Research in context
Evidence before this study
We searched MEDLINE, Embase, and PubMed from Jan 1, 2000, to May 24, 2017, for large stroke register studies using Medical Subject Headings including the following search terms: “stroke OR cerebral hemorrhage OR cerebral infarction AND quality indicator OR performance indicator OR quality improvement OR quality of care OR quality of health care OR registry OR register OR audit AND outcome OR mortality OR case fatality OR survival OR disability OR function OR recovery OR discharge OR discharge destination OR return home OR complications”. We identified 20 studies but none had been done in low or middle-income country settings.
Added value of this study
This is the first large study to use standardised, prospective data collection across a range of World Bank country income categories levels in more than 12 000 carefully characterised acute stroke patients from 108 hospitals in 28 countries. We have found that evidence-based treatments, diagnostics, and availability of stroke units were less common in low-income and middle-income countries. Access to stroke units and appropriate antiplatelet treatment were consistently associated with improved recovery.
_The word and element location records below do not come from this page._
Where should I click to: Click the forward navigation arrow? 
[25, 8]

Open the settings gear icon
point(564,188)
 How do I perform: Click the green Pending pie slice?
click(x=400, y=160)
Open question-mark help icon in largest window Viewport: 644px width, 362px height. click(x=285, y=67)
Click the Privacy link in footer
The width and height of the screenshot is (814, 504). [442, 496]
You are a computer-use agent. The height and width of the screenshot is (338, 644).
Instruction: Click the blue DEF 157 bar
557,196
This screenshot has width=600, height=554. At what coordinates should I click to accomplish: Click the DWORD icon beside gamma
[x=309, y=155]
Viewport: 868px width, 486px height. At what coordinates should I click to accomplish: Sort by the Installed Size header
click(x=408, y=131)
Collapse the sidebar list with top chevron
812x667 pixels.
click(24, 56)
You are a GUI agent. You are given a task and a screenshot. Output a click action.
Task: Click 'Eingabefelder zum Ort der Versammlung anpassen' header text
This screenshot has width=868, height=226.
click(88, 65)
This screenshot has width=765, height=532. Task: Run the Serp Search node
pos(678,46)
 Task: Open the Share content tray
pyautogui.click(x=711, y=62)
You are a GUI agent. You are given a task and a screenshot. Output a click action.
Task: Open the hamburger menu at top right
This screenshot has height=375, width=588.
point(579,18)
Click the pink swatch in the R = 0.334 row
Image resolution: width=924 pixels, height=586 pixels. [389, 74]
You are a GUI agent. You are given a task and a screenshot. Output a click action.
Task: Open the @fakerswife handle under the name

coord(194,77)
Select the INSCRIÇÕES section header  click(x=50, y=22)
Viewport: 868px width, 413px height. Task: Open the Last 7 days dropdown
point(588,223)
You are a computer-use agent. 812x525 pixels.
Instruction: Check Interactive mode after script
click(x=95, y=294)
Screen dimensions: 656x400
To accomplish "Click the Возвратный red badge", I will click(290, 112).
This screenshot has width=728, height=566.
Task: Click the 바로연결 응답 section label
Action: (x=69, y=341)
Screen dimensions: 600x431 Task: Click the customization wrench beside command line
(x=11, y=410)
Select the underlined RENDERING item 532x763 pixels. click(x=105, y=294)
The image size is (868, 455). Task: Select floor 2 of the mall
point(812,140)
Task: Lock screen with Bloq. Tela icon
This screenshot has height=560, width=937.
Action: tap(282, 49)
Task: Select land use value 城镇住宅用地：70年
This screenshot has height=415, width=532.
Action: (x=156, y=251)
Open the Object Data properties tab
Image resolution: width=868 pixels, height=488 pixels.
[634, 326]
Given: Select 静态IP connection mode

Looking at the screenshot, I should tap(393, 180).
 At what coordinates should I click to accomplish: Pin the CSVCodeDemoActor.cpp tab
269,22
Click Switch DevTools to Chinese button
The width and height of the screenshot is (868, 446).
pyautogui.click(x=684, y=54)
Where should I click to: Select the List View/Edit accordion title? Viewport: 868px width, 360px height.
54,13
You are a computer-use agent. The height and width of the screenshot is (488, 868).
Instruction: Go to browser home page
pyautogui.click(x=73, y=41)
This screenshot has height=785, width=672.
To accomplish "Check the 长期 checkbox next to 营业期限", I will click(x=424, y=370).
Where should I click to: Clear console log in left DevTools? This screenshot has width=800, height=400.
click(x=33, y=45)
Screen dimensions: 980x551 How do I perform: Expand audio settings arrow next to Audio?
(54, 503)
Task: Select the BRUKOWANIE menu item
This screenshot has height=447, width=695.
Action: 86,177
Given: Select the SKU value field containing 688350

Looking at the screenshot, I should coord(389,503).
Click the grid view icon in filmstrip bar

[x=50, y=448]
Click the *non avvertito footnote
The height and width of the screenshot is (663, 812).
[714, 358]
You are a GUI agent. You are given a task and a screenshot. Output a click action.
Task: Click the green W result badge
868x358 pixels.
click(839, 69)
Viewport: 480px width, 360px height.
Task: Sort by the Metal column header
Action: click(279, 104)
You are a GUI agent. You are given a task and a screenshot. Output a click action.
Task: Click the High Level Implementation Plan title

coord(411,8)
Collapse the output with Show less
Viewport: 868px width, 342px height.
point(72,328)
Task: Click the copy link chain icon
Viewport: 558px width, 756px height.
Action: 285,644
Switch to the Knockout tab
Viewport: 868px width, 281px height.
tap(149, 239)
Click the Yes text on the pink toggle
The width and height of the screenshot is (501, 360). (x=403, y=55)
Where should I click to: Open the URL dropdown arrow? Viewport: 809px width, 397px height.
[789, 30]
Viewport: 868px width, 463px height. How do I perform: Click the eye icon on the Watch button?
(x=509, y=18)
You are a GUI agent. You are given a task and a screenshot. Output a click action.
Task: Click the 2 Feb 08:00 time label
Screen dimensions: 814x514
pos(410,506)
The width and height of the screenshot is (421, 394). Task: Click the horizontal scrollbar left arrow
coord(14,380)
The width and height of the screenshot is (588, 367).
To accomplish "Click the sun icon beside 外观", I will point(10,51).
Implications of all the available evidence
This analysis supports the widespread provision of appropriate early antiplatelet treatment and stroke unit care within hospitals in low-income and middle-income country settings. A certain basic standard of care and supporting resources are likely to be needed to fully achieve these benefits. Further research needs to develop and test methods of effectively implementing lower-cost, regionally appropriate models of stroke unit care.